[ボクシング]
近藤隆夫「“志高きモンスター”井上尚弥への期待」

村田と井上、注目の8月25日

 プロボクシング注目の一戦が行われる8月25日まで、いよいよ1カ月を切った。

 この日、東京・有明コロシアムで、ロンドン五輪ミドル級金メダリスト・村田諒太(三迫)がプロのリングに登場する。プロデビュー戦の相手は東洋太平洋ミドル級王者の柴田明雄(ワタナベ)。いきなりの「日本人ミドル級最強決定戦」を見逃すわけにはいかない。

 そして、この8月25日には、もうひとつ楽しみなカードがある。神奈川・スカイアリーナ座間での日本ライトフライ級タイトルマッチ。
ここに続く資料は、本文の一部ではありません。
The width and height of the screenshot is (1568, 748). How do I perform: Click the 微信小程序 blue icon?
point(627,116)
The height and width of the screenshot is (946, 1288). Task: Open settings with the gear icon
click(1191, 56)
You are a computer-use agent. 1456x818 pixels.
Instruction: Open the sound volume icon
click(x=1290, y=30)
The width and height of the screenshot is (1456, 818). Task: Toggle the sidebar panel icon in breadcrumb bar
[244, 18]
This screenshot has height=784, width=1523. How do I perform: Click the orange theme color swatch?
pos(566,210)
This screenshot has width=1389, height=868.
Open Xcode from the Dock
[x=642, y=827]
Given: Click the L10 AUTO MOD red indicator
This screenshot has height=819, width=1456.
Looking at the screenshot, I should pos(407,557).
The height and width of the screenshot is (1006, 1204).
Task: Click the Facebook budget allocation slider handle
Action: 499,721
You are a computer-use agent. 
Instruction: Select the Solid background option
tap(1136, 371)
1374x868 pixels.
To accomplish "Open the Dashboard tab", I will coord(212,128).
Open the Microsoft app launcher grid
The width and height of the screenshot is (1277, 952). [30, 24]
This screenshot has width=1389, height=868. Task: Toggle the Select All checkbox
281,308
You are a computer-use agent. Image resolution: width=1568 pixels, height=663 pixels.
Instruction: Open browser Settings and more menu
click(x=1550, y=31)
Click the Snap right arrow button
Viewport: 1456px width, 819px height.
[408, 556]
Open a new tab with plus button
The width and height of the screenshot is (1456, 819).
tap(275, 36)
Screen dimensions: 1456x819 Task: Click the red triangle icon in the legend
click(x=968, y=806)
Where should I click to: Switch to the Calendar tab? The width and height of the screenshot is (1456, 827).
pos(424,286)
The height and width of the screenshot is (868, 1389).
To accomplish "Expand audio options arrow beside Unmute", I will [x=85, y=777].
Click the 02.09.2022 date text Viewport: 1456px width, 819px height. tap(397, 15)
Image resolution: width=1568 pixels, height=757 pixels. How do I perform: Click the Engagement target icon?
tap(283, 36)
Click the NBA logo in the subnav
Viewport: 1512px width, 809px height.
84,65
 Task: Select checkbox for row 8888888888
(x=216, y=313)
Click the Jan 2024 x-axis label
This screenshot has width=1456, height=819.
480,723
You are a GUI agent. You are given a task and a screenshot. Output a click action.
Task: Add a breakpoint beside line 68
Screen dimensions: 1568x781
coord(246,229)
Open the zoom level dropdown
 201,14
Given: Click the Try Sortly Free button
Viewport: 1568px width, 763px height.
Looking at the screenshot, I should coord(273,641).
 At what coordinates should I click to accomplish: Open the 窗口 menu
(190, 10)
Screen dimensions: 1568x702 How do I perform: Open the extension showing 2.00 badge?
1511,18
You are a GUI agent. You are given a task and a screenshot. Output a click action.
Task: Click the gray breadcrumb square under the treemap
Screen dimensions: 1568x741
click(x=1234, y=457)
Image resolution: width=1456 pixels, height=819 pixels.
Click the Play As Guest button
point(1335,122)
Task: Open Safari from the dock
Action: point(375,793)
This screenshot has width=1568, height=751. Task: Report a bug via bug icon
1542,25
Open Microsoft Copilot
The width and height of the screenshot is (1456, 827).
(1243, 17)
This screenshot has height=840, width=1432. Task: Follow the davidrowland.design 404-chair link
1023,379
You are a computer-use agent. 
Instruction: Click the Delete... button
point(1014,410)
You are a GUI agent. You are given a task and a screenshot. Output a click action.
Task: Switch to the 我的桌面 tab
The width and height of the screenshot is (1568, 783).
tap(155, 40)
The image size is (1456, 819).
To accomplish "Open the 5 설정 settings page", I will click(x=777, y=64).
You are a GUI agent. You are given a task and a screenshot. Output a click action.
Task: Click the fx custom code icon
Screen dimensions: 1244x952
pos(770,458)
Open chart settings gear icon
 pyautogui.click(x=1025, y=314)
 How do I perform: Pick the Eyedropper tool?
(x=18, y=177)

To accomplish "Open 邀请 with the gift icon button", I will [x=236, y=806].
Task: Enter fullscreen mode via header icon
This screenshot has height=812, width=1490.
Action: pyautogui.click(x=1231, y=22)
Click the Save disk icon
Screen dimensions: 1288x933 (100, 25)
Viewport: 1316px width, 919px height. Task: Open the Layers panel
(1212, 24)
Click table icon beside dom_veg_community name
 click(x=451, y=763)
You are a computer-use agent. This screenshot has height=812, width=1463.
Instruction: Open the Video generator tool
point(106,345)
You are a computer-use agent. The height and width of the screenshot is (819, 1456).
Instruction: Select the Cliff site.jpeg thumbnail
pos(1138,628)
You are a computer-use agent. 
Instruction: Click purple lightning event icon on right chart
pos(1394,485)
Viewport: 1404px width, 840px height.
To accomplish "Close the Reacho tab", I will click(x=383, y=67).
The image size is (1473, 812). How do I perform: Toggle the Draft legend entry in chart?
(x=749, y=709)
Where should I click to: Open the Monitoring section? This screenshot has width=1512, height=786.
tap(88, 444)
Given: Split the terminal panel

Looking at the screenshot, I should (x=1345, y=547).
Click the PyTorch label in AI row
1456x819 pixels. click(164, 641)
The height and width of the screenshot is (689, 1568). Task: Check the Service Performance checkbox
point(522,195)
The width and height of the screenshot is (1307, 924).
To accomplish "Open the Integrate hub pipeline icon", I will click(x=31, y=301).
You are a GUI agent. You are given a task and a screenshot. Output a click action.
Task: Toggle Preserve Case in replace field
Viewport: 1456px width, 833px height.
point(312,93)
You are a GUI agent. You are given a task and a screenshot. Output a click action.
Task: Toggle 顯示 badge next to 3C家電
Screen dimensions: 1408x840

王者・田口良一(ワタナベ)に“モ ンスター”と呼ばれる20歳のスーパールーキー井上尚弥(大橋)が挑む一戦だ。

 井上は“モンスター”と称されるに相応しいライトフライ級の逸材である。

 小学生になってすぐに父の指導の下、ボクシングを始めた彼は、新磯高(現相模原青陵高)1年時に、いきなり3つのタイトル(インターハイ、国体、高校選抜)を獲得。この時点で多大な注目を集め、その後も躍進。3年の時には、アマチュア日本一を決める「全日本選手権」でも優勝を果たすなど、高校生としては史上初の「アマ7冠」を達成した。

 2012年には、ロンドン五輪の予選会となる「アジア選手権」に出場し、決勝まで進むが、ここでカザフスタンのビルジャン・ジャキポフに判定惜敗。あと一歩のところで五輪出場を逃すも、井上は、この直後に、さらなる高みを求めてプロ入りを決意。大橋ジムに入門した。

 その年の10月にはプロデビュー。東洋太平洋ミニマム級7位にランクされていたクリソン・オマヤオ(フィリピン)に4ラウンドKO勝ちを収めると、その後も連勝。現在の戦績は3戦3勝(3KO)だ。